Matsuki Kamoshita tenía ocho años cuando vivió en primera persona el terremoto, tsunami y desastre nuclear de Fukushima de 2011, que causó unos 20.000 muertos y dejó a más de 300.000 personas sin hogar. Hoy, con 16 años, ha abrazado al Papa convirtiéndose este gesto en una de las imágenes que quedarán para la historia dentro del viaje de Francisco a Japón. Pero, también su denuncia como desplazado que le ha llevado posteriormente a ser víctima de acoso y discriminación en su propio país.
Y es que, la agenda del Papa este lunes en Tokio arrancó con un encuentro con las víctimas del desastre. Ante ellos, Francisco se preguntó en tono más que serio: “¿Qué clase de mundo queremos dejar a los que vendrán?”.
Decisiones egoístas
Horas después de visitar Hiroshima y Nagasaki, Francisco contemplaba los efectos de una tragedia más reciente, por lo que se sumó a “la petición de la abolición de las centrales nucleares por parte de los obispos japoneses”.
“Debemos darnos cuenta de que no podemos tomar decisiones puramente egoístas y que tenemos una gran responsabilidad con las generaciones futuras”, expuso el Papa en el salón de congresos de Tokio, donde hizo especial hincapié en que se redoblen los esfuerzos para dar cobijo a quienes todavía sufren las consecuencias de lo sucedido hace ocho años.

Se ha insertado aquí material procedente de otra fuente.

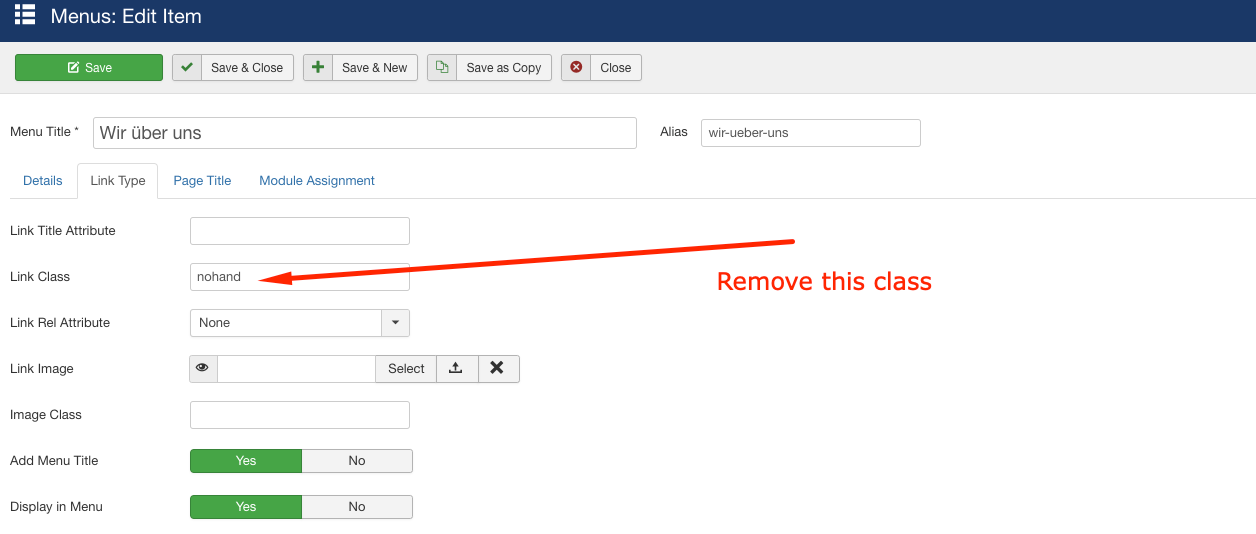Click the copy icon on Save as Copy
Viewport: 1256px width, 534px height.
(x=442, y=67)
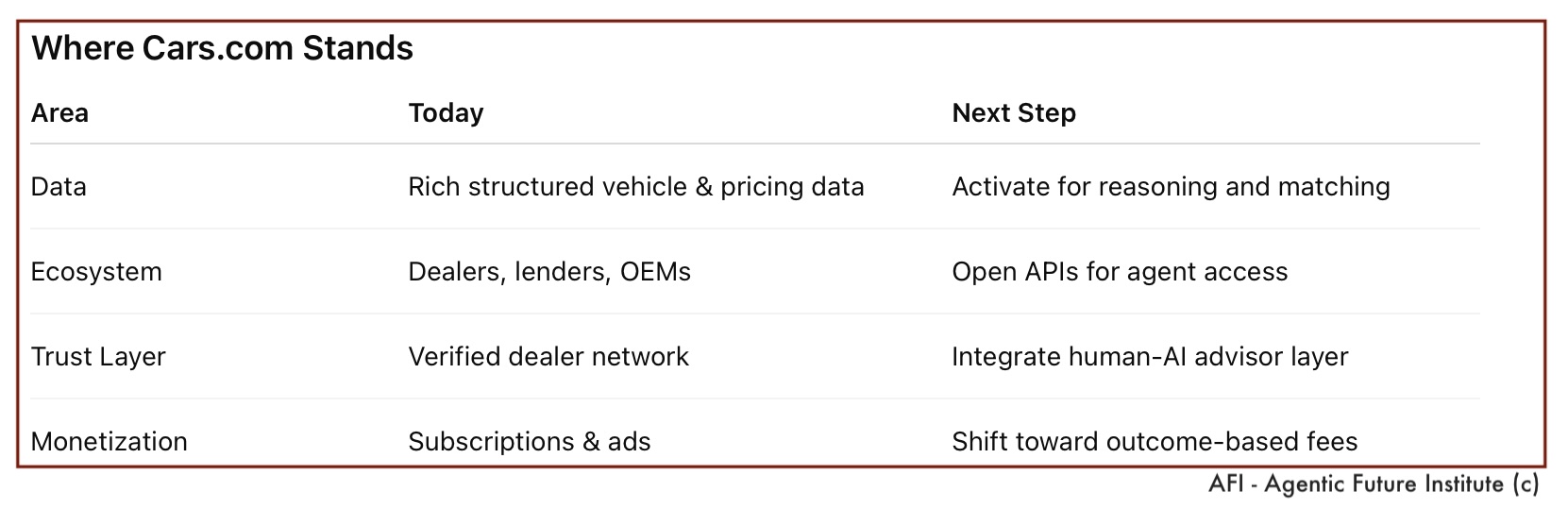Click the word 'OEMs' in Ecosystem row
The width and height of the screenshot is (1568, 509).
click(x=655, y=272)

El Papa expresó que aquella ayuda inicial “no puede perderse en el tiempo y desaparecer después del shock inicial, sino que debemos perpetuar y sostener”. “Nadie se ‘reconstruye’ solo, nadie puede volver a empezar solo. Es imprescindible encontrar una mano amiga, una mano hermana, capaz de ayudar a levantar no sólo la ciudad, sino la mirada y la esperanza”, subrayó.